If this is start node, simply add it to a stack (stack of all open nodes)
else
If this is close node, then go through the stack of all open nodes till you hit the open node for the current close node. Mark all these node's conflict = true. Remove current node with closed node and retain the other open nodes in the stack (as they might have conflict with other nodes).
This is a line sweep algorithm.
sweep line are nlogn...removing nodes out of your stack will take max O(n) therefore your algo will be O(n^2)
My approach is a bit different and does have O(k*n) complexity, where k is a constant.
Scan the appointments to get the earliest start time - complexity = O(n)
Scan the appointments to get the latest end time - complexity = O(n)
The range is start time - end time (in minutes).
Outer loop for every minute, from start time to end time (constant)

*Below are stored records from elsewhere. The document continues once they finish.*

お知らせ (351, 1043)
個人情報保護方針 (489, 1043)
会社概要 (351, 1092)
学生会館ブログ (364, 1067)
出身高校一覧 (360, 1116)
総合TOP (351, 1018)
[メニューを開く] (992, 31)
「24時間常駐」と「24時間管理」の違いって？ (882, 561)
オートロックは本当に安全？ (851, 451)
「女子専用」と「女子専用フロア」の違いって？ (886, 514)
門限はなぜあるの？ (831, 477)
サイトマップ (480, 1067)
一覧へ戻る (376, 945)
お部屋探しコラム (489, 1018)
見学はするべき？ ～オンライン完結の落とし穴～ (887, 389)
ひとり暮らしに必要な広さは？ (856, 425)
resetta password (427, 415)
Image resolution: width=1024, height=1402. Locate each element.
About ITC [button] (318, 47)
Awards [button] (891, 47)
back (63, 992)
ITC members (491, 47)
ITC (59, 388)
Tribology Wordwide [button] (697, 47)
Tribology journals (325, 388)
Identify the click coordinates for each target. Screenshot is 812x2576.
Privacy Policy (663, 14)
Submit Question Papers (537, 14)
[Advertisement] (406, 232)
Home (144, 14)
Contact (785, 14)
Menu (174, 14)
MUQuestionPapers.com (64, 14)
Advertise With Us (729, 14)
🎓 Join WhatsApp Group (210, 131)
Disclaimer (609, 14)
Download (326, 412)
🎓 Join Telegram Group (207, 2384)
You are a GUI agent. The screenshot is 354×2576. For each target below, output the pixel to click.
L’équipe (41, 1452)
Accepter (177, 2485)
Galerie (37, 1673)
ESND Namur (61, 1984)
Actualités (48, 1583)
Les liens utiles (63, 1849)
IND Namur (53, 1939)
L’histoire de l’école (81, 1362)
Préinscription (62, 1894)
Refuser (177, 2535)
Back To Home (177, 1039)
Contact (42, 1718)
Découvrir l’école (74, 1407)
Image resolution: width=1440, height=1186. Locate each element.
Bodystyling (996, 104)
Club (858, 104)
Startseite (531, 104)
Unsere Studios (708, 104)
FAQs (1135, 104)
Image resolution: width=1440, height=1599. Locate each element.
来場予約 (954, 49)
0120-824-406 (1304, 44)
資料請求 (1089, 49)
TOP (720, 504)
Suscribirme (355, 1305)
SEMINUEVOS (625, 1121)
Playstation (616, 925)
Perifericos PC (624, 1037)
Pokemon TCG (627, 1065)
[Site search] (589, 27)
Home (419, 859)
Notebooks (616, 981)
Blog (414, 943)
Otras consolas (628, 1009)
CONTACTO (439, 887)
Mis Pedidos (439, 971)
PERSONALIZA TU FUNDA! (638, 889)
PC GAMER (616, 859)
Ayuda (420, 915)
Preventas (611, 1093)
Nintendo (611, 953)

- Inner loop through all the appointments to check whether the loop time falls between any of the appointments' start and end times.
Were these phone interview for in person questions?
Do you remember any of your phone questions?
First phone interview question:
- write a method to return the unique characters in it
- write junit test cases for above method
Second phone interview question:
Given a string and dictionary as a input, write a method to return all the anagrams of the input string in the dictionary.
This was asked to me in a phone interview.
- Anonymous January 09, 2011Try building a tree like bst. Each node is an appointment. But each node has 3 children
left - appts completely less than the node
middle - appts merging with the node
right - appts completely greater than the node.
Now traverse and mark all middle children and all nodes which has a middle child
Got through the phone interview, but screwed up onsite.